Second Wave Poopie: This happens when you're done Poopie-ing and you've pulled up your pants to your knees, and you realize that you have to Poopie some more
Pop-A-Vein-In-Your-Forehead-Poopie: The kind where you strain so much to get it out, you practically have a stroke.
Gassy Poopie: It's so noisy, everyone within earshot is laughing.
Drinker Poopie: The kind of Poopie you have the morning after a long night of drinking. Its most noticeable trait is the skid marks on the bottom of the toilet.

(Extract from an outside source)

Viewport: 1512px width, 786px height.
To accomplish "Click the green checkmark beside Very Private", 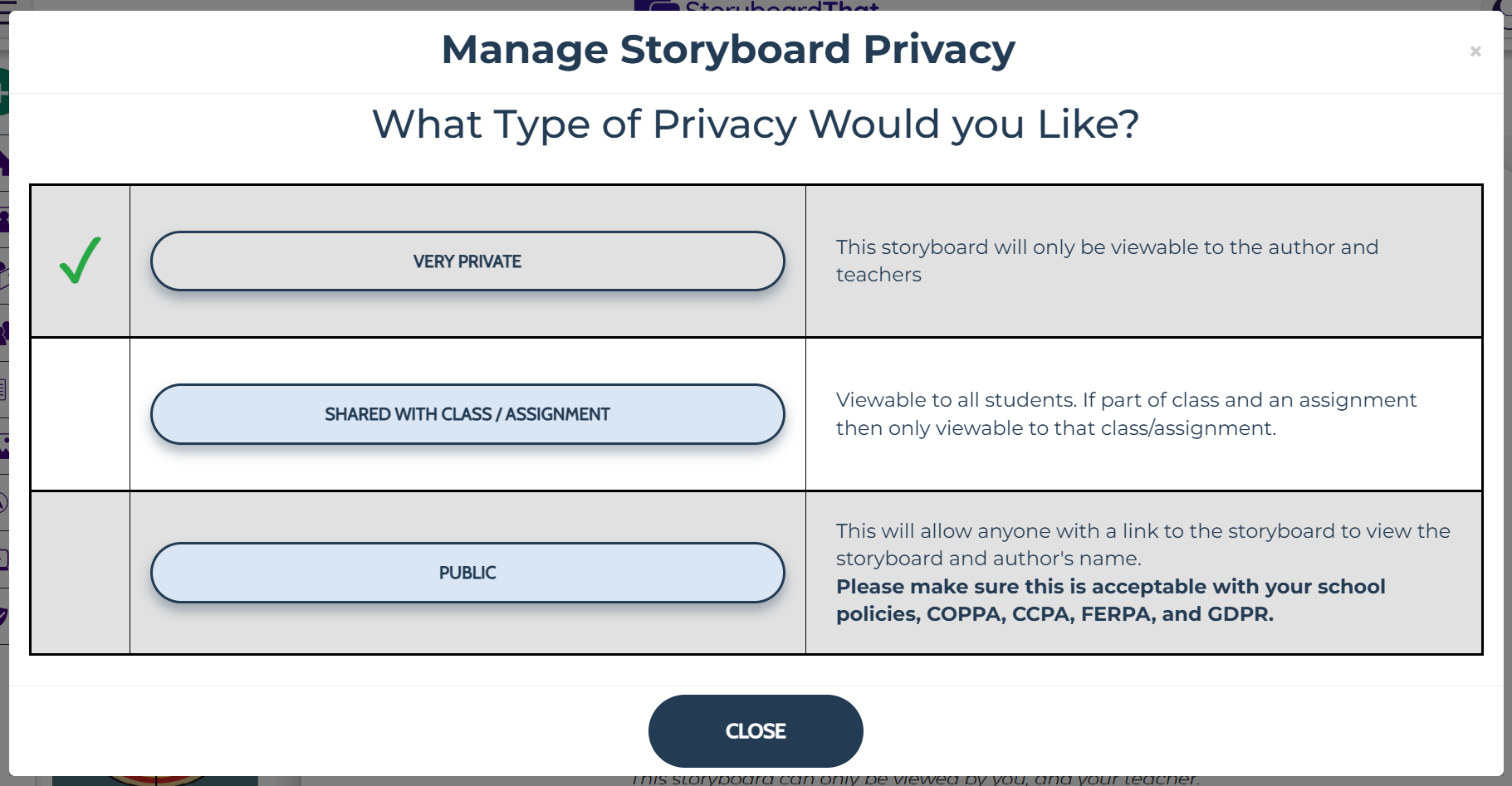I will 81,261.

Lincoln Log Poopie: The kind of Poopie that is so huge you're afraid to flush without first breaking it into little pieces with the toilet brush.
Corn Poopie: Self-explanatory.
Gee-I-Wish-I-Could-Poopie Poopie: The kind where you want to Poopie but all you do is sit on the toilet and fart a few times.
Spinal Tap Poopie: That's where it hurts so badly coming out, you would swear it was leaving you sideways.
Wet Cheeks Poopie (The Power Dump)The kind that comes out of your butt so fast, your butt gets splashed with water
Liquid Poopie: The kind where yellowish-brown liquid shoots out your butt and splashes all over the toilet bowl.
Mexican Poopie: It smells so bad your nose burns.
The Surprise Poopie: You're not even at the toilet because you are sure you're about to fart, but oops.......a Poopie!!!
The Dangling Poopie: This Poopie refuses to drop into the toilet even though you know you are done Poopie-ing it. You just pray that a shake or two will cut it loose.